Waiting for You is a 2017 British mystery drama film directed by Charles Garrad, and co-written by Garrad and Hugh Stoddart. It stars Colin Morgan and Fanny Ardant with Audrey Bastien and Abdelkrim Bahloul featured in supporting roles.

==Plot summary==
The film follows the protagonist Paul Ashton, who, after his father's death, discovers a mysterious French postcard among his father's possessions, and "compelled by grief and curiosity" drives to the south of France to investigate his father's increasingly disturbing military past. There "he meets an eccentric older woman and unearths truths about the father he never really knew" and becomes suspicious of this reclusive, melancholic and probably dangerous woman, the pianist Madeleine Brown.
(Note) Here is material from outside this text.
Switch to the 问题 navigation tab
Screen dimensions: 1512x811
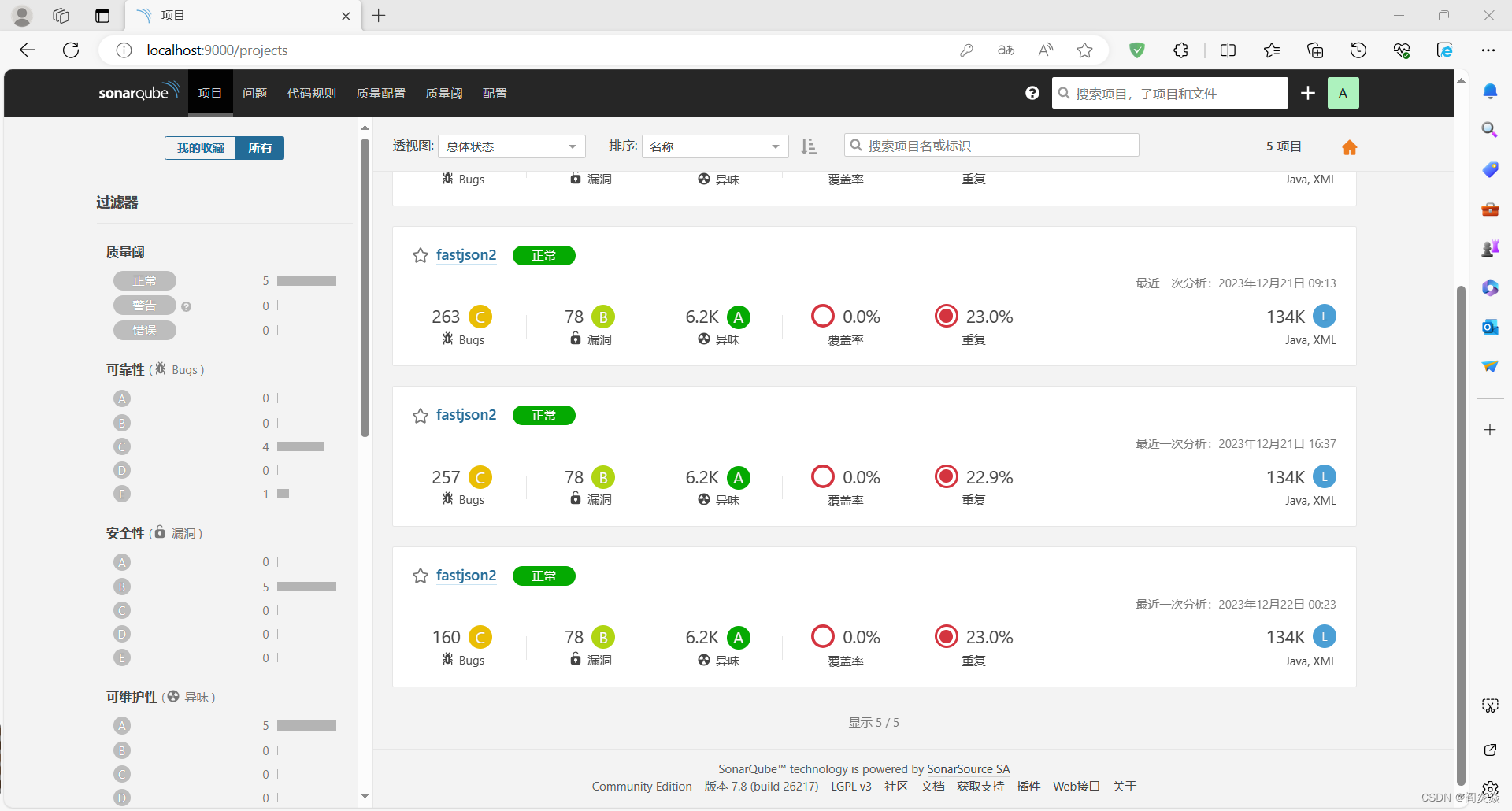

He pretends to be an architecture student interested in Madeleine Brown's isolated country house, in order to look for clues about his father's past. In the process he meets and becomes friends with a young local woman Sylvie.

==Cast==
===Main cast===
- Colin Morgan as Paul Ashton
A young man who goes to France to look for something he thinks is owed to his dead father.
- Fanny Ardant as Madeleine Brown
A mysterious, melancholic and probably dangerous older woman who is suspicious of Paul Ashton.

===Supporting cast===
- Audrey Bastien as Sylvie
The lively daughter of a bar owner, she directs Paul Ashton to "Madame Brown's".
- Abdelkrim Bahloul as Ahmed
The Algerian retainer, who is doing his best to maintain Madeleine Brown's house.

===Minor cast===
- Clare Holman as Janet
- Norah Lehembre as Celine
- Bellamine Abdelmalek as Hassan
- Fergus Craig as Dave
- Vincent Jouan as Antoine
- Sam Cox as Len
- Jacky Nercessian as Archivist
- Daniel Poyser as Tony
- Fred Pearson as Fred
- Pamela Betsy Cooper as Mourner
- Rachel Gill as Funeral Attender
- Sona Vyas as Nurse
- Atlantik Bikliqi as Funeral Attender
- John Neville Family Member

==Production==
===Development===
Artist and Production designer Charles Garrad makes his feature directorial debut on the project, which he describes as "a lyrical mystery." The film, written by Hugh Stoddart and Charles Garrad, was designed by Ben Smith and shot by cinematographer David Raedeker.

===Casting===
On 1 June 2015, Colin Morgan and Fanny Ardant were announced to join the cast.

===Filming===
It was announced that Waiting for You started principal photography in France on 1 June 2015. The film, funded by private equity, did a shoot for five weeks on location in the Languedoc-Roussillon region of southern France until June 20. Production then moved to Ilford in the UK for a week. Filming ended on 25 June 2015.
According to the final credits, locations included Saint-Julien-de-la-Nef, Sumène, Ganges, Brissac and the Château d'Isis. The soundtrack is by Adrian Corker, and also uses a song by Georgie Fame 'Sitting in the Park'.